* TEXT PROVIDED:

***

Unconditional Least Squares

The METHOD=ULS option produces unconditional least squares estimates. The ULS method is also referred to as the exact least squares (ELS) method. For METHOD=ULS, the estimates minimize

\[  \sum _{t=1}^{n}{\tilde{a}^{2}_{t}} = \sum _{t=1}^{n}{(x_{t}-\mb{C} _{t} \mb{V} ^{-1}_{t} (x_{1},{\cdots },x_{t-1})’)^{2} }  \]

where ${\mb{C}_{t}}$ is the covariance matrix of ${x_{t}}$ and ${(x_{1},{\cdots },x_{t-1})}$, and ${\mb{V} _{t}}$ is the variance matrix of ${(x_{1},{\cdots },x_{t-1})}$. In fact, ${\sum _{t=1}^{n}{\tilde{a}_{t}^{2}}}$ is the same as ${{\mb{x} ’}{\bOmega }^{-1}\mb{x} }$, and hence ${{\mb{e} ’}\mb{e} }$. Therefore, the unconditional least squares estimates are obtained by minimizing the sum of squared residuals rather than using the log-likelihood as the criterion function.

Conditional Least Squares

The METHOD=CLS option produces conditional least squares estimates. The CLS estimates are conditional on the assumption that the past unobserved errors are equal to 0. The series ${x_{t}}$ can be represented in terms of the previous observations, as follows:

\[  x_{t} = a_{t} + \sum _{i=1}^{{\infty }}{{\pi }_{i}x_{t-i}}  \]

The ${\pi }$ weights are computed from the ratio of the ${\phi }$ and ${\theta }$ polynomials, as follows:

\[  {\frac{{\phi }({B})}{{\theta }({B})} = 1 - \sum _{i=1}^{{\infty }}{{\pi }_{i}{B}^{i}}}  \]

The CLS method produces estimates minimizing

\[  \sum _{t=1}^{n}{\hat{a}^{2}_{t} } = \sum _{t=1}^{n}{( x_{t}-\sum _{i=1}^{{\infty }}{\hat{{\pi }}_{i}x_{t-i}})^{2} }  \]

where the unobserved past values of ${x_{t}}$ are set to 0 and ${\hat{{\pi }}_{i}}$ are computed from the estimates of ${\phi }$ and ${\theta }$ at each iteration.

For METHOD=ULS and METHOD=ML, initial estimates are computed using the METHOD=CLS algorithm.

Start-up for Transfer Functions

When computing the noise series for transfer function and intervention models, the start-up for the transferred variable is done by assuming that past values of the input series are equal to the first value of the series. The estimates are then obtained by applying least squares or maximum likelihood to the noise series. Thus, for transfer function models, the ML option does not generate the full (multivariate ARMA) maximum likelihood estimates, but it uses only the univariate likelihood function applied to the noise series.

***

* PROBLEM 1: In the passage on least squares estimation, what other name is given for the ULS method?
* PROBLEM 2: Return the part of the passage on least squares estimation that begins at the words "where the unobserved" and stops after "at each iteration.", copied word for word.
* PROBLEM 3: Carry the passage on least squares estimation forward, starting after its last sentence.

***

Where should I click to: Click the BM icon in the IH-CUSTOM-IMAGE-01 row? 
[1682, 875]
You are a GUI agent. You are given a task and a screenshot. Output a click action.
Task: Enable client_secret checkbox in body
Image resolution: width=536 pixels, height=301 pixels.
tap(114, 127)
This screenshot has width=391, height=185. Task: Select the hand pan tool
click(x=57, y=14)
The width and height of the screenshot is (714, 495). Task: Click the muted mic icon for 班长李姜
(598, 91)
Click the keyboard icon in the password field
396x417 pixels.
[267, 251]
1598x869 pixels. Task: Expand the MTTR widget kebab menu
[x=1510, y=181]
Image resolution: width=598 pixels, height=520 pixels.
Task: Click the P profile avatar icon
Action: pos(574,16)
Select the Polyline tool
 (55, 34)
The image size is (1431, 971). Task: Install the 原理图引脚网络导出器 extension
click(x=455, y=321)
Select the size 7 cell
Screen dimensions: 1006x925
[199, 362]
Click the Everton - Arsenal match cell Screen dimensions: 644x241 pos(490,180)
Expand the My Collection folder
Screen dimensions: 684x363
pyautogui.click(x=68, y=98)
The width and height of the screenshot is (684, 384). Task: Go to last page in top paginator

***

* EXPECTED OUTPUT 1: The exact least squares (ELS) method.

* EXPECTED OUTPUT 2:
where the unobserved past values of ${x_{t}}$ are set to 0 and ${\hat{{\pi }}_{i}}$ are computed from the estimates of ${\phi }$ and ${\theta }$ at each iteration.

* EXPECTED OUTPUT 3:
Because PROC ARIMA uses all of the available data for the input series to generate the noise series, other start-up options for the transferred series can be implemented by prefixing an observation to the beginning of the real data. For example, if you fit a transfer function model to the variable Y with the single input X, then you can employ a start-up using 0 for the past values by prefixing to the actual data an observation with a missing value for Y and a value of 0 for X.

Information Criteria

PROC ARIMA computes and prints two information criteria, Akaike’s information criterion (AIC) (Akaike, 1974; Harvey, 1981) and Schwarz’s Bayesian criterion (SBC) (Schwarz, 1978). The AIC and SBC are used to compare competing models fit to the same series. The model with the smaller information criteria is said to fit the data better. The AIC is computed as

\[  -2 {\ln }(L) + 2 k  \]

where L is the likelihood function and k is the number of free parameters. The SBC is computed as

\[  -2{\ln }(L) + {\ln }(n) k  \]

where n is the number of residuals that can be computed for the time series. Sometimes Schwarz’s Bayesian criterion is called the Bayesian information criterion (BIC).

If METHOD=CLS is used to do the estimation, an approximation value of L is used, where L is based on the conditional sum of squares instead of the exact sum of squares, and a Jacobian factor is left out.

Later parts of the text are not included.